Key takeaway: You searched using everyday language, but the system retrieved results indexed with a professional medical term.
This documentation explains how Primo uses controlled vocabularies to expand user queries and map everyday language to standardized subject terms.
Pattern-based recommendation
Pattern-based recommendation refers to systems that suggest related items based on observed similarities and recurring associations across many documents or users. Instead of matching a new query, the system looks at which items are often connected. For example, which papers are frequently read, cited, or viewed together.
These recommendations do not require users to ask for them explicitly. Rather, the system offers additional materials that may be useful given what the user is currently viewing. This can support discovery by helping users move beyond their original search terms and notice related work they might not have found on their own.
Pattern-based recommendation does not mean that the system understands content in a human sense. It reflects patterns learned from existing data and past use, which shape what is suggested and what remains unseen.

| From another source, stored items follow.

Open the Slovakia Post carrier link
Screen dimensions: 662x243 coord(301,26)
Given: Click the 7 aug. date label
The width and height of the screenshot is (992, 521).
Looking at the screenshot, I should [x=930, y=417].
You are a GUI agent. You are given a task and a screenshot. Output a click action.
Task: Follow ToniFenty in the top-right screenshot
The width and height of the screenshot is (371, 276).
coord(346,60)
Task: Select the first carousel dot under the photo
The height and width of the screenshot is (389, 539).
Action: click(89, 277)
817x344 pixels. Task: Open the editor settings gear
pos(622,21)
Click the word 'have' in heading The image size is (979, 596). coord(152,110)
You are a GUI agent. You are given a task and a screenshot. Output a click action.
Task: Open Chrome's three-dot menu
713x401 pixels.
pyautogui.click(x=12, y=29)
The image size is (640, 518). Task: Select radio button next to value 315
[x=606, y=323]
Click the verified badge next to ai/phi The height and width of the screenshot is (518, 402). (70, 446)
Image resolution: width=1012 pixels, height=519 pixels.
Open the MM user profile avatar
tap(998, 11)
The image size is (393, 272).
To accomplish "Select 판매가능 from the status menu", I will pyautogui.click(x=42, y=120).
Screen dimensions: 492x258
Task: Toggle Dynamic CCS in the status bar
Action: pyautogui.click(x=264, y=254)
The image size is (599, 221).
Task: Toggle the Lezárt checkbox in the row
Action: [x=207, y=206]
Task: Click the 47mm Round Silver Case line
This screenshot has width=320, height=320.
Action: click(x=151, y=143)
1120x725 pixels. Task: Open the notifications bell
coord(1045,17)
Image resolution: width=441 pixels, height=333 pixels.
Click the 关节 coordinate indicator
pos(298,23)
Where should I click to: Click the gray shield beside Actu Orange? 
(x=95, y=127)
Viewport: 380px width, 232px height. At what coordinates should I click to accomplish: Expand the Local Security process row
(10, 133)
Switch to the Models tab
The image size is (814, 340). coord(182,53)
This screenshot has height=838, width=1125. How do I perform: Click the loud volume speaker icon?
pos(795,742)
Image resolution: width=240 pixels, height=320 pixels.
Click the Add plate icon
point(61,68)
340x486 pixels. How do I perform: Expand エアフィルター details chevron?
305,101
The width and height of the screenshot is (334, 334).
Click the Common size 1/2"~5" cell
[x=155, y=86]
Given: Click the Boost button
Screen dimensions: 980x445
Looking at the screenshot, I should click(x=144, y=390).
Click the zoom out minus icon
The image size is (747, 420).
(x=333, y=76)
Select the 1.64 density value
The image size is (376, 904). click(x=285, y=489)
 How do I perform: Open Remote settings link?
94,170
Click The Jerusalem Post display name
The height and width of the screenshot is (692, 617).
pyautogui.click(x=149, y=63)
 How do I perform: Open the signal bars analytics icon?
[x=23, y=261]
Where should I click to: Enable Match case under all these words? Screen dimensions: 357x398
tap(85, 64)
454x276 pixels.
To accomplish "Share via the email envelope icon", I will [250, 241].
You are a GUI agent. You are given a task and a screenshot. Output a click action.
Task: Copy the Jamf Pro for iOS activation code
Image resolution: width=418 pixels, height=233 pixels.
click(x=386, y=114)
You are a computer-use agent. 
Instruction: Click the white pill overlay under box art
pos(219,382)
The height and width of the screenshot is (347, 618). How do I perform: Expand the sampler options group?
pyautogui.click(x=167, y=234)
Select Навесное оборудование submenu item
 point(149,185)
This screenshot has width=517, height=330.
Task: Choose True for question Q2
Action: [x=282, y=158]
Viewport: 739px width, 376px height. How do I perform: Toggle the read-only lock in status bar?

Hands-on: Pattern-based Recommendation in Google Scholar
Goal: Observe how recommendation systems support discovery beyond direct search.
Steps:
1. Go to https://scholar.google.com
2. Search for a topic of interest (e.g., AI in academic libraries).
3. Open one article from the results list.
4. Click “Related articles.”
Notice: - The recommended articles are not generated answers. - They are not necessarily the most recent or highest-ranked search results. - Many share similar themes, methods, or citation patterns with the original article, even if keywords differ.
Key takeaway: The system recommends items based on patterns across documents and user behavior, helping users discover relevant materials they did not explicitly search for.